--- START ---

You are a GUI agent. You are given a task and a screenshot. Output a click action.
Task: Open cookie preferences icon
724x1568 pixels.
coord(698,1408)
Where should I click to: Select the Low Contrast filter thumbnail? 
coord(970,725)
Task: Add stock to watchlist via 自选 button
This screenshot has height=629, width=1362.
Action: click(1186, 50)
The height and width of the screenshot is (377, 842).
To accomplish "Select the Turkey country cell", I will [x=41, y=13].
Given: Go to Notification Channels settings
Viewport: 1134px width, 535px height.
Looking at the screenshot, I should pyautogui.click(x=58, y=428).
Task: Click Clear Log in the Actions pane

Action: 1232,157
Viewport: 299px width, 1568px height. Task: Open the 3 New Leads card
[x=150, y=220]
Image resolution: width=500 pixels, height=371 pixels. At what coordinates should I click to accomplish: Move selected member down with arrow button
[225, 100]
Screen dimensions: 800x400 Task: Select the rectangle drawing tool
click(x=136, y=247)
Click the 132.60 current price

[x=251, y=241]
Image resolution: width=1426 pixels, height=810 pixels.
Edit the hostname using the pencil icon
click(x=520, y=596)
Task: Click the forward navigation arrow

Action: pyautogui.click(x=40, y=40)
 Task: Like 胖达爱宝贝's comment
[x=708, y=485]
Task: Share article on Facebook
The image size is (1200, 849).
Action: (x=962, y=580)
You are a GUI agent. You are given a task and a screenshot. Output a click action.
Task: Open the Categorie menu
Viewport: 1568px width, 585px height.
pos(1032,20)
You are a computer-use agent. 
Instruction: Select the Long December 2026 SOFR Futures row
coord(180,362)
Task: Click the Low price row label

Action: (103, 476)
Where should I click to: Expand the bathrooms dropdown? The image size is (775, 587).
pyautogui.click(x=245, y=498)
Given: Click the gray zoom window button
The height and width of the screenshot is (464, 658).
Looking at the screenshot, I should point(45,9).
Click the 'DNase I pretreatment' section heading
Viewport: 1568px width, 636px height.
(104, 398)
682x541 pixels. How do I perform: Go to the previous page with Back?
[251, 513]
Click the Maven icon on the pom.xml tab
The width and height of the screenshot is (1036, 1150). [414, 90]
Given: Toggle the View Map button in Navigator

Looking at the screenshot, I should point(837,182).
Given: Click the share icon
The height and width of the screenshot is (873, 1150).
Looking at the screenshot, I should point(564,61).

--- END ---

Exact copies of all entries are what's needed here.

Answer below
You are a GUI agent. You are given a task and a screenshot. Output a click action.
Task: Open cookie preferences icon
724x1568 pixels.
coord(698,1408)
Where should I click to: Select the Low Contrast filter thumbnail? 
coord(970,725)
Task: Add stock to watchlist via 自选 button
This screenshot has height=629, width=1362.
Action: click(1186, 50)
The height and width of the screenshot is (377, 842).
To accomplish "Select the Turkey country cell", I will [x=41, y=13].
Given: Go to Notification Channels settings
Viewport: 1134px width, 535px height.
Looking at the screenshot, I should pyautogui.click(x=58, y=428).
Task: Click Clear Log in the Actions pane

Action: 1232,157
Viewport: 299px width, 1568px height. Task: Open the 3 New Leads card
[x=150, y=220]
Image resolution: width=500 pixels, height=371 pixels. At what coordinates should I click to accomplish: Move selected member down with arrow button
[225, 100]
Screen dimensions: 800x400 Task: Select the rectangle drawing tool
click(x=136, y=247)
Click the 132.60 current price

[x=251, y=241]
Image resolution: width=1426 pixels, height=810 pixels.
Edit the hostname using the pencil icon
click(x=520, y=596)
Task: Click the forward navigation arrow

Action: pyautogui.click(x=40, y=40)
 Task: Like 胖达爱宝贝's comment
[x=708, y=485]
Task: Share article on Facebook
The image size is (1200, 849).
Action: (x=962, y=580)
You are a GUI agent. You are given a task and a screenshot. Output a click action.
Task: Open the Categorie menu
Viewport: 1568px width, 585px height.
pos(1032,20)
You are a computer-use agent. 
Instruction: Select the Long December 2026 SOFR Futures row
coord(180,362)
Task: Click the Low price row label

Action: (103, 476)
Where should I click to: Expand the bathrooms dropdown? The image size is (775, 587).
pyautogui.click(x=245, y=498)
Given: Click the gray zoom window button
The height and width of the screenshot is (464, 658).
Looking at the screenshot, I should point(45,9).
Click the 'DNase I pretreatment' section heading
Viewport: 1568px width, 636px height.
(104, 398)
682x541 pixels. How do I perform: Go to the previous page with Back?
[251, 513]
Click the Maven icon on the pom.xml tab
The width and height of the screenshot is (1036, 1150). [414, 90]
Given: Toggle the View Map button in Navigator

Looking at the screenshot, I should point(837,182).
Given: Click the share icon
The height and width of the screenshot is (873, 1150).
Looking at the screenshot, I should point(564,61).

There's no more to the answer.